12 thoughts on “Lewis and Clark Centennial Exposition, 1905

  1. The U.S. Government Building summarized the themes of prosperity and progress. A working model of the new Palouse irrigation project in eastern Washington, a relief model of the Klamath Basin reclamation project in southern Oregon, and a fish hatchery demonstrated how engineering and science could enhance regional growth. Panoramas of the Grand Canyon and Yellowstone Falls looked forward to the expansion of western tourism. Naval displays were a reminder that the United States had become a Pacific military power.

    Portland’s leaders hoped that the Lewis and Clark Exposition would garner reams of favorable publicity. When they emblazoned “Westward the Course of Empire Takes Its Way” on the arch over the entrance gate, they anticipated that visitors would see that empire was making its way westward to Oregon. And it was a success. Journalists from the East Coast called the Exposition “Portland’s pride” and commented that “the whole fair is a successful effort to express . . . the natural richness of the country and its relative nearness to Asia.”
    Abbott, Carl. The Great Extravaganza: Portland’s Lewis and Clark Exposition. 3d ed. Portland: Oregon Historical Society Press, 2004.
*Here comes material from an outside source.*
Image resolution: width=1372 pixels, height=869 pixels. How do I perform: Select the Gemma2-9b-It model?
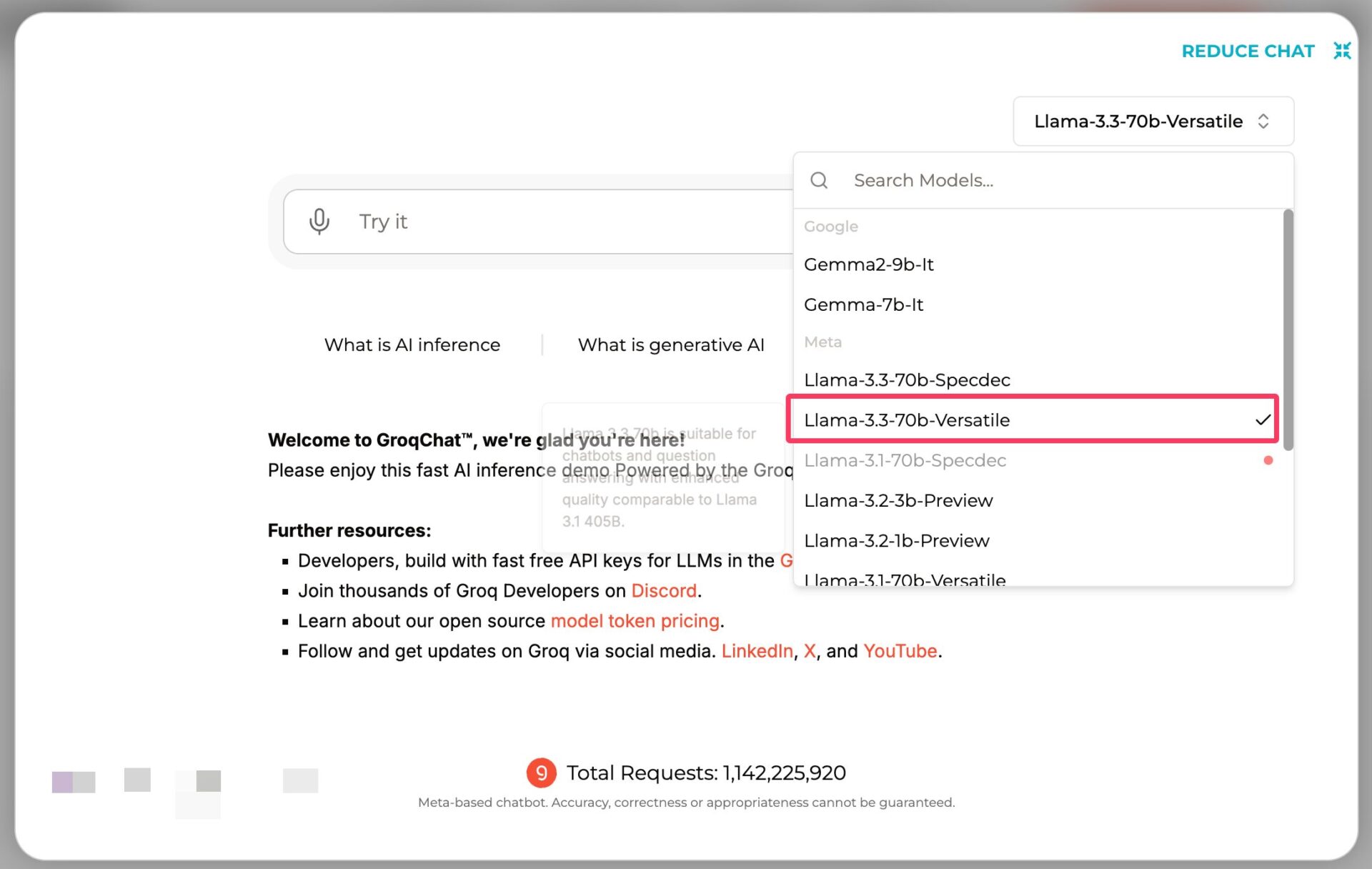tap(868, 264)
  2. The photographer chose to capture the mirror reflection of the building in the lake. I think he may have been in a boat on the lake because the photo is “blurred” and usually a glass plate negative from that date would have terrific resolution. The building itself is unusual by today’s standards because the building looks to be completely symmetrical on the exterior, so much so that it would only be necessary to draw one half of the building for the construction documents with a note to repeat the plan opposite hand. So just like the reflection in the lake the building is a reflection of itself.

  3. It is interesting that the prevailing architectural style of so many fair buildings were designed in Spanish Revival, perhaps reflecting the earlier mission settlements in California and the Spanish presence to the south.

  4. Bob, I’d say the style is Spanish Renaissance with a heavy Beaux-Arts influence, Spanish Renaissance is European in Style rather than Colonial.

  5. I’d like to see a picture of the steam powered pumping plant that pumped Willamette river water into that lake. It was very shallow without that pumped in water.

  6. any idea why one cupola is empty. and the other (right) has something in it? was there some sort of lighting apparatus or glass in the right one?

  7. And what is left of this; just a small plaque on Upshur St. between 25th and 26th, signifying that at one time the Biggest Log Cabin in the world was at this location from the Great Lewis and Clark Exposition. On a very hot August day in 1964 the log cabin burst into flames and burned to the ground in 30 minutes; and the new Western Forestry Center in the Oregon Zoo area does not even have any reference to it.